» **PROBLEM REQUIREMENTS**:
From the line containing "Image resolution: width=518" through the end of the material below, output each line exactly as written, with pictures excluded.

» **DATA RECORDS**:

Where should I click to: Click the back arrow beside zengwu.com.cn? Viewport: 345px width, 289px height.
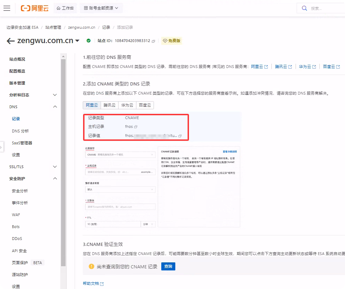click(x=11, y=41)
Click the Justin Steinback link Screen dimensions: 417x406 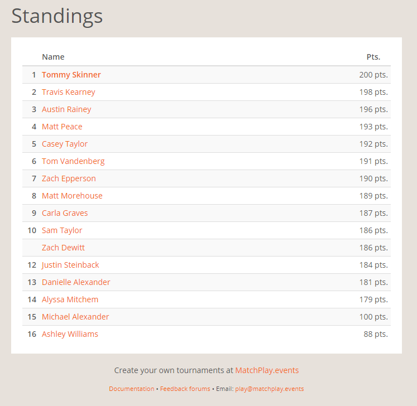point(70,265)
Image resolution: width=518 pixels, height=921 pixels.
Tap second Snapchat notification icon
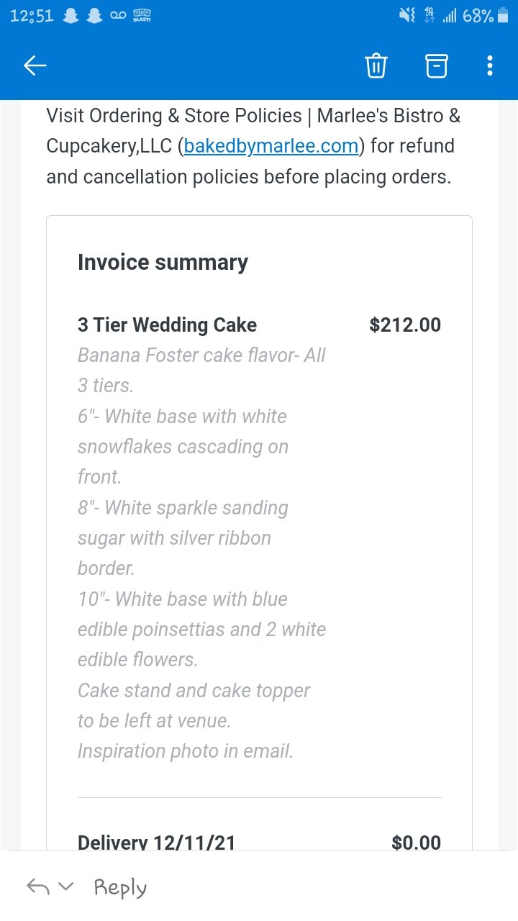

» **OUTPUT**:
Image resolution: width=518 pixels, height=921 pixels.
Tap second Snapchat notification icon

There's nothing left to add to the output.